By David Frankil, President, Burns-Fazzi, Brock and Associates

Dr. Jack Clark from Clark Research Associates presented the results of the 2014 NAFCU-BFB Executive Compensation and Benefits Survey at this summer’s NAFCU Annual Conference.  There were many tidbits in the presentation, but one topic caught my eye – the wide variety of incentives that Boards have used to create bonus plans for top executives.

The topic of how incentives affect behavior is far from new – go back to freshman-year economics and Adam Smith –

“It is not from the benevolence of the butcher, the brewer, or the baker that we expect our dinner, but from their regard to their own self-interest.”

Adam Smith, An Inquiry into the Nature & Causes of the Wealth of Nations, Vol 1, March 9, 1776

Just as water finds its own level, economic activity naturally seeks its highest and most efficient use.  That’s not to say that the greater good is subverted to individual self-interest, rather that well-designed compensation models effectively align individual incentives with desired outcomes that benefit the credit union, its members and top executives.

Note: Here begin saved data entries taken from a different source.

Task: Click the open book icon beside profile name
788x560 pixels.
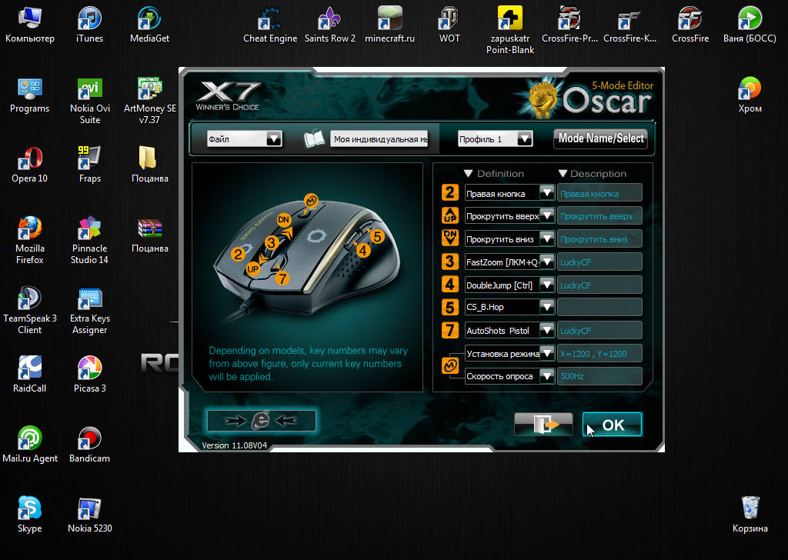Action: [x=314, y=139]
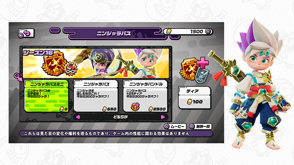Open 報酬一覧 rewards list
This screenshot has height=165, width=294.
(x=200, y=126)
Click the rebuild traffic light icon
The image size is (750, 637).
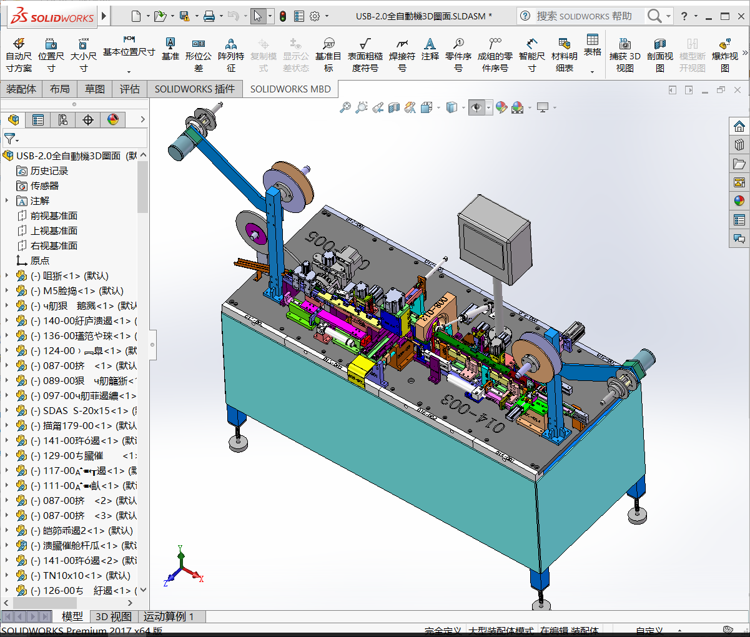tap(283, 16)
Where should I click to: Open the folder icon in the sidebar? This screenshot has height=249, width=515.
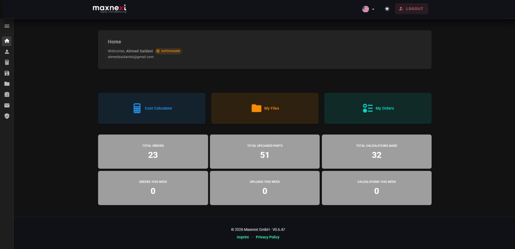pos(7,84)
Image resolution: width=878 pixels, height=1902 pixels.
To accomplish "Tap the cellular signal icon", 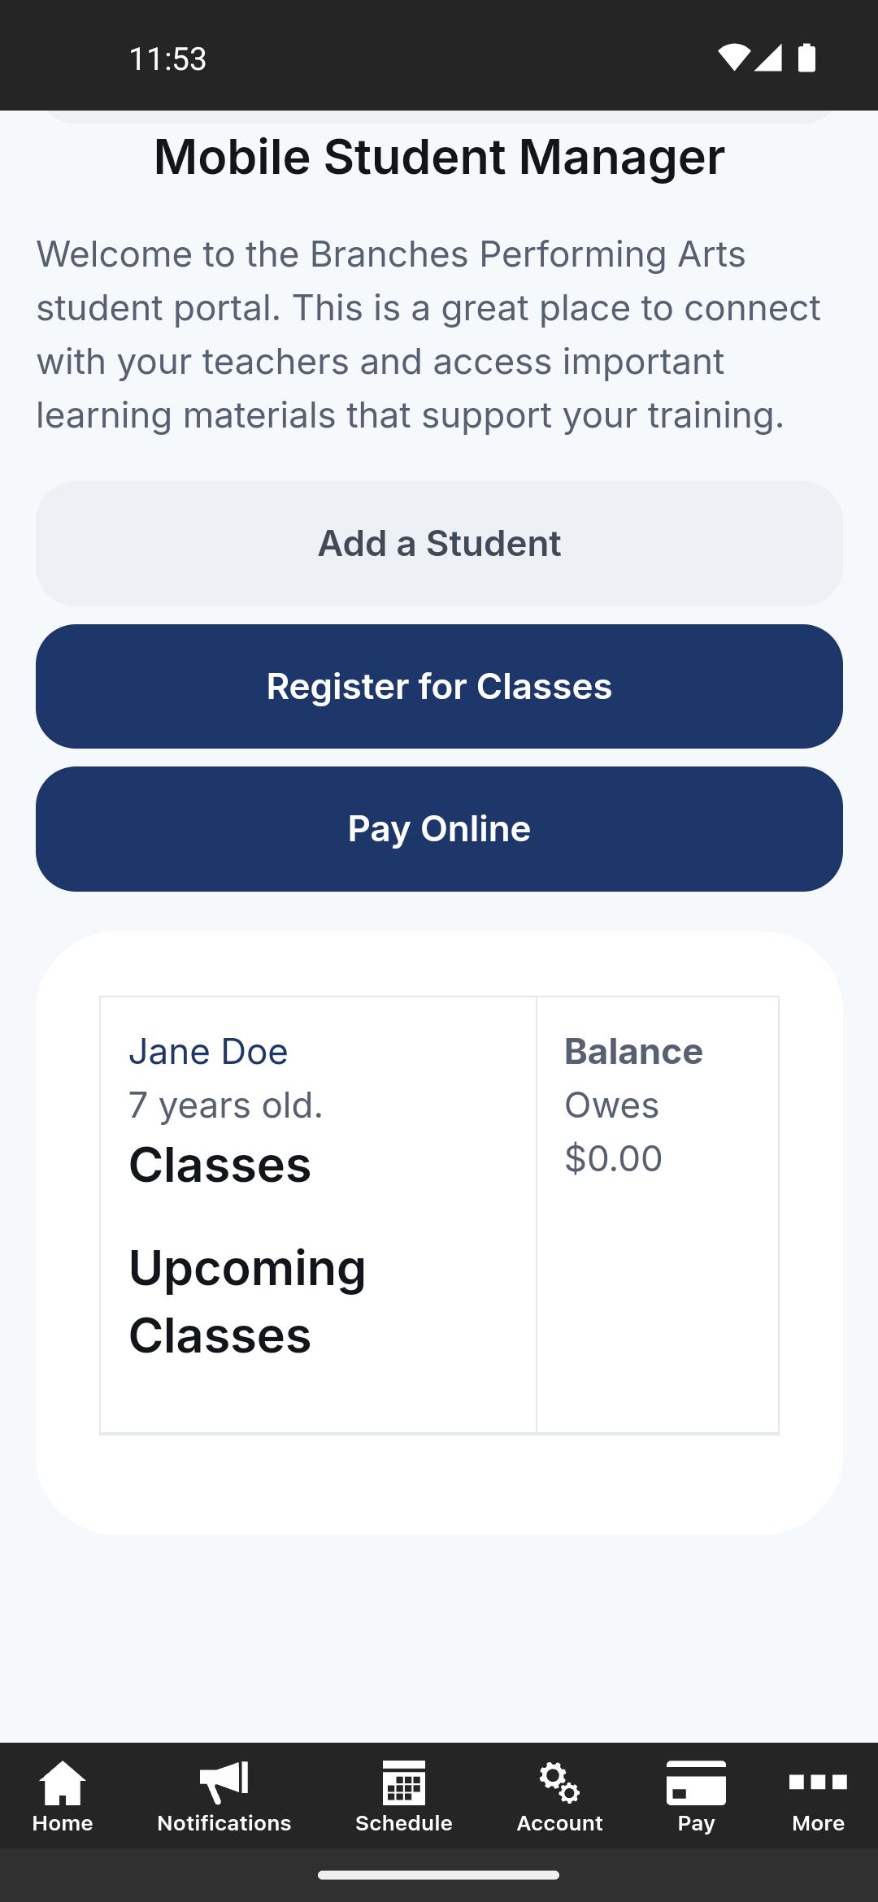I will (768, 58).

On that we can probably all agree – but what are the metrics and desired outcomes that will create optimal goal alignment?  To use a baseball analogy, home runs are great – but rewarding players just based on home runs would result in tons of shortstops and second basemen batting .075 as they swung from the heels every time up at the plate.  You’d have a hard time finding anyone who wanted to pitch too.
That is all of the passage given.